Mois Gaysynsky (b. Tarashcha, 1898 – d. Paris, 1976) – a chemist, author of the world’s first monograph on radiation chemistry.
Isai Feldman (b. Tarashcha, 1937) – a zoologist, author of more than 80 scientific papers and 2 monographs. He was awarded 2 bronze medals of the USSR for his achievements in the field of veterinary science. Now lives in Detroit.
Alexander Zlotnik (b. Tarashcha, 1948) – composer, People’s Artist of Ukraine.
Boris Tomashewski (b. Tarashcha, 1868 – d. USA, 1939) – an actor, director, playwright, founder of American Jewish theatres, where performances were in Yiddish.
Pinchas Gelman (b. Tarashcha, 1880 – d. Dnipropetrovsk, 1921) – Rabbi of Dnipropetrovsk, deputy of Katerynoslav City Council, the founder of several yeshivas in Dnipropetrovsk. Among his students: Israeli Minister of Education Zalman Oren.
Israel Sivorinovsky (possibly Severinovsky), b. Tarashcha, 1913 – d. 1941 – Soviet submariner.
Jewish cemetery
Cemetery was established in the XIX century and still in use. The cemetery expanded in the early XIX century and the old sections were gradually demolished and built upon; it is not known when.
Old part of the cemetery:
There are approximately 70 gravestones in the old section of the cemetery and around 100 in the new section.
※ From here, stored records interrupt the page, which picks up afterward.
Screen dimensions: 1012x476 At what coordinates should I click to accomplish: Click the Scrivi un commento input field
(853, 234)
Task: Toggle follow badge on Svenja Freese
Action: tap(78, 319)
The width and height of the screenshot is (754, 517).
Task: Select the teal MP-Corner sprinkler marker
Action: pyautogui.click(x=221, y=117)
While all of the gravestones in the new section are well-kept and undamaged, more than 75% of those in the old section are damaged and/or broken. Most gravestones are made of granite and brick, while some are made of broken bricks using concrete as mortar. Many such tombstones are destroyed as a result of natural erosion and the vegetation growth. Inscriptions are in Russian, Hebrew and Yiddish.
The Germans demolished the monuments on the graves in the Jewish cemetery with their tanks in 1941-1944. They used them for fencing Gebitkomissariat (a district council).
The oldest gravestone dates from 1895 – its inscription is as follows:
[…]
אריו יהודא
ב”ר מרדכי הכהן
נפ [.] כסלו
תרנו תנצבה
19 ноября 1895 г.
(Trans. Arye Yehudah, son of rabbi Mordechai Kohen, died on […] Kislev 5656. May his soul be tied in the knot of life).
New part of the cemetery:
Rabbi Raphael of Bershad (1751-1827) – a student of Rabbi Pinchas of Koretz, a student of the Besht. For a long time Rabbi Raphael lived in Tarashcha. He is buried in Tarashcha. Ohel was reconstructed in 2003-2004 by Rabbi Meir Gabai.
One Holocaust memorial monument locates here. There is no information about time of erection. At the front of the column there are memorial inscriptions in Russian and Hebrew. On the back there is a partially-erased inscription in Russian. It would seem from the words that remain that this was previously a non-Jewish tombstone which was re-used. The memorial inscriptions on the pillar read as follows:
פ”נ
הקדושים הנחרבים
והנמכתים ע”י האכזר
היטלר בשנת תשב
פה טארשטה
(Trans. Here lie the sacred [martyrs], killed and executed at the hands of the cruel Hitler in 5702, here, in Tarashcha).
Здесь покоится прах
еврейских граждан
погибших от рук немецко-
фашистских бандитов
в 1941 году. Тараща
(Trans. Here lie the remains of Jewish citizens killed by the German Fascist murderers in 1941, Tarashcha).
Part of this information was taken from Lo-Tishkah website. Another part was collected during the visit in 2016.
Holocaust mass grave
The mass grave is located in the central part of the town, opposite the market. Local residents call it the ‘small Babi Yar’/Tarashcha Babi Yar.
The inscription on the memorial reads:
Здесь покоится прах еврейских и русских граждан
погибших от рук немецко-фашистских бандитов
во время оккупации г. Таращи в 1941г. (Trans. Here lie the Jewish and Russian citizens killed by the German-Fascist murderers during the occupation of the town of Tarashcha in 1941).